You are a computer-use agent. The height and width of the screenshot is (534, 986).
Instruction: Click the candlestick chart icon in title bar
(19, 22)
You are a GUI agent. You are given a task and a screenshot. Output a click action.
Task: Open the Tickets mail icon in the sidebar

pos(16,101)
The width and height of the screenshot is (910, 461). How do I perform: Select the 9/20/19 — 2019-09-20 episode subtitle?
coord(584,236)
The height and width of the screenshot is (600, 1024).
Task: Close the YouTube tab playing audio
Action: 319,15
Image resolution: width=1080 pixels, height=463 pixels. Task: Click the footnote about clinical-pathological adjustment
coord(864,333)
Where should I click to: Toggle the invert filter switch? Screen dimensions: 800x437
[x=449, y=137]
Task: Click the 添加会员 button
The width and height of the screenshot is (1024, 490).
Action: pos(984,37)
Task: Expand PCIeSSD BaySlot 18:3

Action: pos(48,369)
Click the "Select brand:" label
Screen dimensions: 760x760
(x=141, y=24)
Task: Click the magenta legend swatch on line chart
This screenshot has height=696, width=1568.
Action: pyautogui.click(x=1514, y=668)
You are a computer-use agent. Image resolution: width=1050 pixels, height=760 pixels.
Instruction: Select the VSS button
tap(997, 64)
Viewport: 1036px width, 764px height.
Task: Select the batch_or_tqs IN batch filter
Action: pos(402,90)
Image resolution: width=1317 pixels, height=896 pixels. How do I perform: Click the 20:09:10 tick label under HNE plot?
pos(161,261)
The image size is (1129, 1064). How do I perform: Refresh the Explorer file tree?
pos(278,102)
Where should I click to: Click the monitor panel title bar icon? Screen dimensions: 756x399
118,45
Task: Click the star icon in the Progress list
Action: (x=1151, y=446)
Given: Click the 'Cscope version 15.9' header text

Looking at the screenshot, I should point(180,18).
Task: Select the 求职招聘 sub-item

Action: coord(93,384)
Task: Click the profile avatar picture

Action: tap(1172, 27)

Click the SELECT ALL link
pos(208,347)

:::

Work task: When a line above includes the word "computer", please list that line.

Final answer:
You are a computer-use agent. The height and width of the screenshot is (534, 986).
You are a computer-use agent. Image resolution: width=1050 pixels, height=760 pixels.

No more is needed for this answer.